今日この場に来てから、アメリアとユリシスは一度も視線を交わしていない。褒章の場面でも、笑顔にならないよう必死だった。
「よかろう。貴殿の話はいつでも聞こう。今この場でも構わぬぞ」
国王が鷹揚に答える。アメリアはゆっくりと周囲を見渡した。広間には貴族たちがまだ大勢いる。これほどの人目のある場で切り出すのは、さすがに憚られた。
「あの……場所を改めた方がよろしいかと……」
「なあに、リュストア公爵夫人。なにか言いにくいことでもあるのかしら?」
そこに、涼やかな声が割り込んでくる。その口の端は吊り上がっている。
「遠慮することはないわ。ここにいる皆、あなたの味方よ。さあ、言ってごらんなさい?」
王妃の顔には、勝ち誇ったような笑みが浮かんでいた。離縁の申し出とでも思っているのだろう——その言葉を皆の前で言わせ、自分は哀れみを向ける側に立つ。扇の向こうからでも、計算が透けて見えた。
「そうだ、アメリア。遠慮することはないぞ!」
フレデリックまで加勢してくる。クラリッサも得意げに口元を緩めていた。揃いも揃って、アメリアが恥をかく瞬間を待ち構えている。

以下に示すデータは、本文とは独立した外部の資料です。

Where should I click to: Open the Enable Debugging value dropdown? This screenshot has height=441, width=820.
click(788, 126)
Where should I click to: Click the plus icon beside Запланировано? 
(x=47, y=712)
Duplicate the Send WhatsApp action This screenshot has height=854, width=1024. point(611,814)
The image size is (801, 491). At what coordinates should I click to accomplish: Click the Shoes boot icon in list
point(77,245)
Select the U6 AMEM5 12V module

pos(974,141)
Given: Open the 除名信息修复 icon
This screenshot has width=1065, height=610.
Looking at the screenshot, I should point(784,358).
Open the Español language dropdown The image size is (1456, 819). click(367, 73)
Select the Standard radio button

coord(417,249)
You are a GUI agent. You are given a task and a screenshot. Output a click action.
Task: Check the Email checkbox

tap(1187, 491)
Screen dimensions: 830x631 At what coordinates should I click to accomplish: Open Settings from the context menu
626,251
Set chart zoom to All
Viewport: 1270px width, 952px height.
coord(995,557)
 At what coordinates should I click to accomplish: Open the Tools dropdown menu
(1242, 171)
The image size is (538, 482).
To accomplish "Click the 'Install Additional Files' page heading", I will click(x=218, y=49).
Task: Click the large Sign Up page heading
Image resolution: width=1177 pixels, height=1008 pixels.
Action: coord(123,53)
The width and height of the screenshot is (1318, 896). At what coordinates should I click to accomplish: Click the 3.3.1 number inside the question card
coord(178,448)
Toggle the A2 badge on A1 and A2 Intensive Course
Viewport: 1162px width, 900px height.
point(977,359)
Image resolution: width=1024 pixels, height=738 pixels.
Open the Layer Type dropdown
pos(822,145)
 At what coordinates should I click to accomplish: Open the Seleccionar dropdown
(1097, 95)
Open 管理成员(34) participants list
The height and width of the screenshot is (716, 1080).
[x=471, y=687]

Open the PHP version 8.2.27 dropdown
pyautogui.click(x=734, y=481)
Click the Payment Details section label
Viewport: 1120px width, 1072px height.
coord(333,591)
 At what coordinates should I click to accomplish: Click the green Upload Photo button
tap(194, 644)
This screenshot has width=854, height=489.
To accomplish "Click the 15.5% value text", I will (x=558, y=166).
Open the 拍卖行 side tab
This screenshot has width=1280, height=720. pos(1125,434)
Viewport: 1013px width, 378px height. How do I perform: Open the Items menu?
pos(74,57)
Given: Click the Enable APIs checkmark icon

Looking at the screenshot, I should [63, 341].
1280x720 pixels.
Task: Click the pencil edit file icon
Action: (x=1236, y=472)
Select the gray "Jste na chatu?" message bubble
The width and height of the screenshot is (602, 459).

(皆様ったら。ご本人がそう仰るのならば、仕方ないわね)
こんな人前で糾弾されてしまっては可哀想だと思ってそう言ったのに、今はもうアメリアがここで発言しなければならない空気になっている。
アメリアは眉を下げて、国王に向き直った。
「では……陛下のお許しがあれば、このままお話しさせていただいてもよろしいでしょうか」
「構わぬぞ、リュストア公爵夫人」
国王が頷いた。その目は穏やかだったが、奥底に静かな光が宿っているように見えた。老獪な王のこと、すでに何かを察しているのかもしれない。相変わらず、読めない人だ。
アメリアはゆっくりと一歩前へ出た。